Mared dostrzegł krew na jego ramieniu. Pobladł.
- Słuchajcie, on jest ranny.
-
Co? – Shaia kucnęła przy nim, by obejrzeć ranę. – Trzeba
natychmiast...
Ale Cerel nie usłyszał dalszej części, bo w
końcu rozluźnił mięśnie i odpłynął w ciemność.
***
Sato wciąż żył, ale oddychał coraz ciężej.

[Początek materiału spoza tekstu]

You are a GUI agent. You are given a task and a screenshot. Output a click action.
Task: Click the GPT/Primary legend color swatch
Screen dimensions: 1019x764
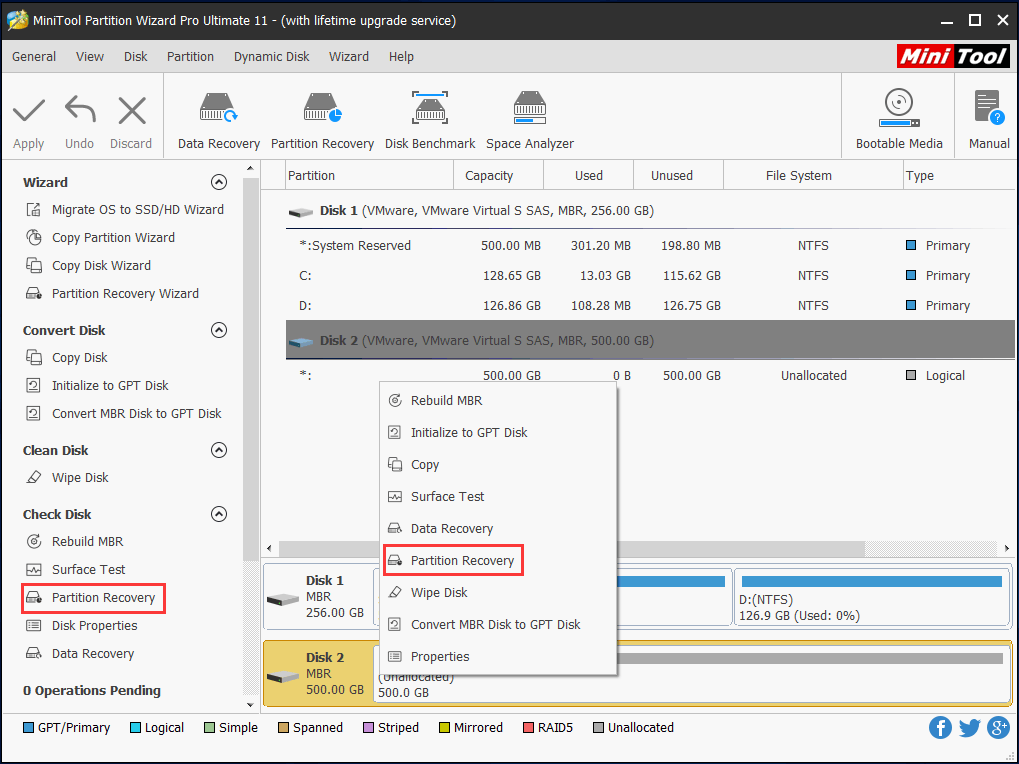coord(28,728)
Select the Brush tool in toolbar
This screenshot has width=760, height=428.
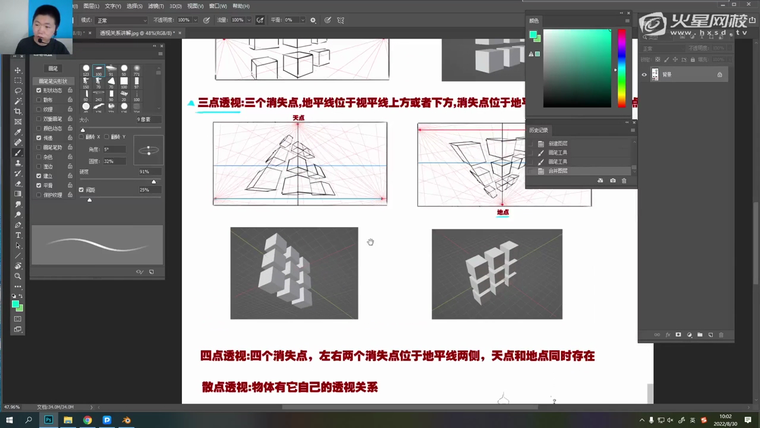coord(18,152)
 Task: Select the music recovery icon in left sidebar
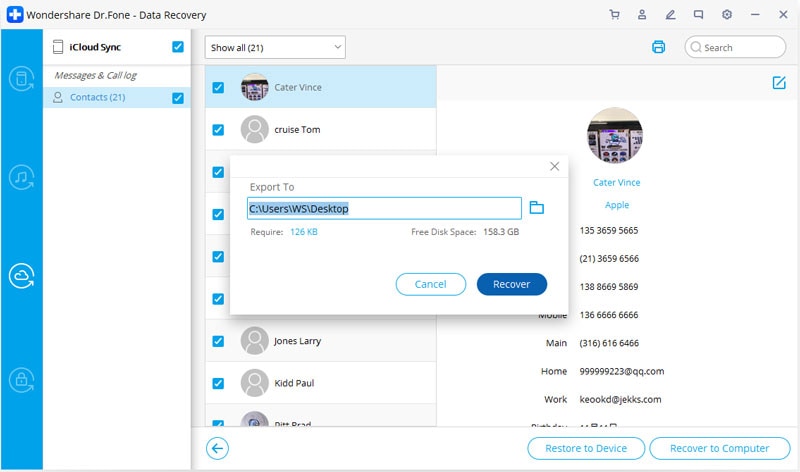click(x=21, y=177)
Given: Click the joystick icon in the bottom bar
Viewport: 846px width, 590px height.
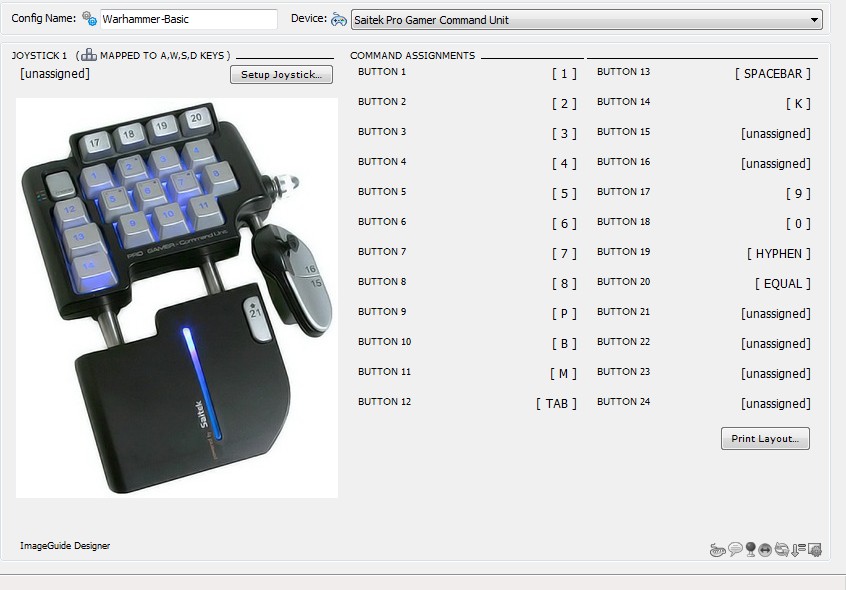Looking at the screenshot, I should click(750, 549).
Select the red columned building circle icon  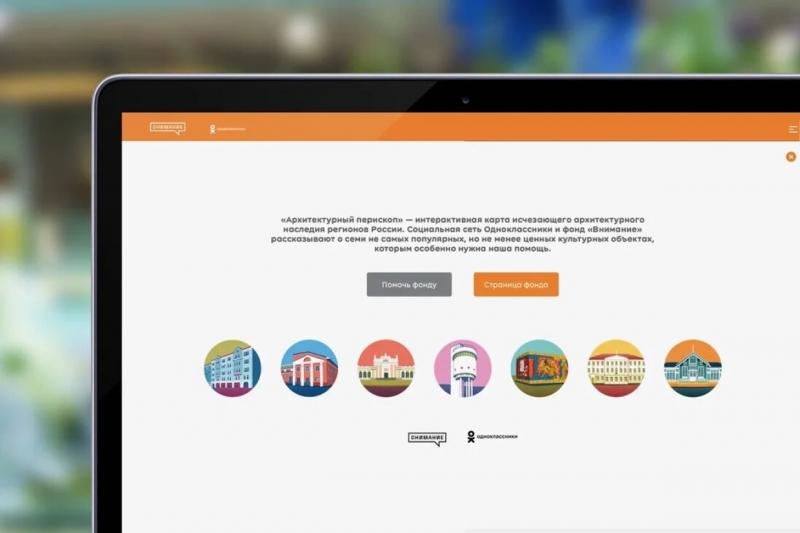pos(309,368)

Ariel miała wrażenie, że całe wieki zajęło im dotarcie do
zamku. Bała się, że każda minuta działa na jego niekorzyść,
tym bardziej, że wstrząsały nim coraz większe konwulsje, a ciało
robiło się czerwone i gorące.
W pewnym momencie poczuła na ramieniu drobną
dłoń i obejrzała się na Xandera. Jego czerwone oko jarzyło się
intensywnie, a to niebieskie było pełne współczucia.
- Twój przyjaciel to silny wojownik, skoro
przeciwstawił się zaklęciu i wciąż żyje.
Z trudem przełknęła ślinę, gdy słone łzy
zapiekły ja w oczy. Czym prędzej zanieśli Sato do jej sypialni,
gdzie Nox ułożył go na łóżku. Gdy dotknęła rozpalonego czoła,
o mało się nie sparzyła.
- Lunno, czy możesz przynieść ręczniki i
zimną wodę? – zwróciła się gorączkowo do elfki, pochylona nad
przyjacielem. Jego ciało dygotało coraz mocniej, z otwartych ust
wydobywał się chrapliwy oddech. Czerwona siateczka żył zlewała
się niemal w jedną plamę.
Gdy Lunna wybiegła z komnaty, chłopiec wdrapał
się na łóżko, podczas gdy Argon od samego początku był tym
wszystkim niezadowolony.
- To zwierzołak podległy Balarowi. Musimy go
umieścić w celi i przesłuchać.
- Po pierwsze w tej chwili jest
nieprzytomny, a po drugie nic nam nie zrobi – warknęła, nawet na
niego nie patrząc.
- To wróg, Ariel. Jak tylko się ocknie, będzie
próbował nas zabić. Lepiej już, żeby umarł.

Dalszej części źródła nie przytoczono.